Richard III (1955)

Another prestige literary adaption centred around a deformed anti-hero with a monomaniacal longing for power. Archaeologists claimed to have found Richard Plantagenet's bones buried beneath a car park in Leicester last month so what better time to revisit Laurence Olivier’s seminal staging of the Immortal Bard's Richard III for Alexander Korda’s London Films?

This was to prove the final entry in Olivier's Shakespeare cycle after Henry V (1944) and Hamlet (1948) and it remains a definitive portrayal of the Machiavellian crookbacked pretender (although Ian McKellen’s interpretation of Richard as a 1930s fascist in Richard Loncraine’s 1995 version is also highly memorable). Olivier had first played the role on stage at the Old Vic in 1944 and truly inhabits Richard, fleshing out the man as a twisted, gleefully conniving, resentful grotesque, self-loathing enough to sport the image of a wild boar on his heraldry but vicious in battle when it comes to self-preservation and the pursuit of glory. The great stage actor apparently based his limping portrayal of Edward IV’s usurper on Jed Harris, a theatrical producer he once described as “the most loathsome man I’d ever met”. Olivier’s characterisation went on to inspire John Lydon’s Johnny Rotten punk persona at the formation of the Sex Pistols in 1976 and, indeed, the diminutive Lord Farquaad in DreamWorks’ insanely popular fairy tale animation Shrek (2001). Larry entices the audience into the Duke of Gloucester’s murderous intrigues by addressing his soliloquies directly to camera – a replication of an established theatrical technique that proves a novel innovation on film, breaking the fourth wall in engrossing style.

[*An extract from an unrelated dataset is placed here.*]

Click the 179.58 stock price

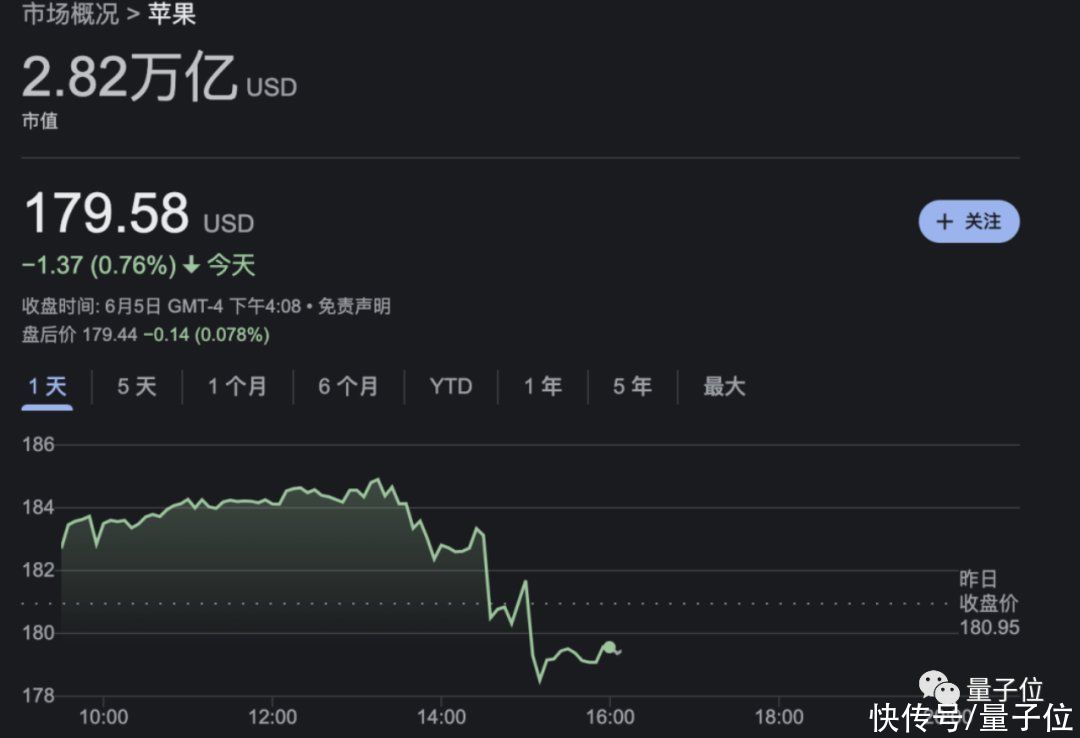tap(106, 213)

Orson Welles, Grigori Kozintsev, Akira Kurosawa, Franco Zeffirelli and Kenneth Branagh are among those directors to have brought Shakespeare to the screen on multiple occasions but few could have summoned as expert a cast as Olivier does here, with knights of the realm John Gielgud, Cedric Hardwicke and Ralph Richardson joined by a wealth of talented newcomers including Claire Bloom and Michael Gough. All are impressive and understated and look at home in the period settings, which the director strived to make as historically accurate to the War of the Roses as possible. Filmed at Shepperton Studios in garish Technicolor, Olivier’s wandering camera does occasionally feel a tad studio-bound and a number of painted backdrops are painfully obvious. Location shooting might have been a better option,  budget permitting, as this helped bring a real sense of place to other period costume dramas like Fred Zinnemann’s later A Man For All Seasons (1966). Having said that, the one time the players do venture outside, for the climactic Battle of Bosworth Field, the results are slightly ludicrous as the parched landscape clearly gives itself away as southern Spain, some distance from rural Leicestershire. Nevertheless, Olivier is as rousing in battle as he is lurking behind the throne or crowing orders to Buckingham (Richardson) and his death amidst a sea of armour, bringing the House of York crashing down around him, comes as something of a relief, for us and for England.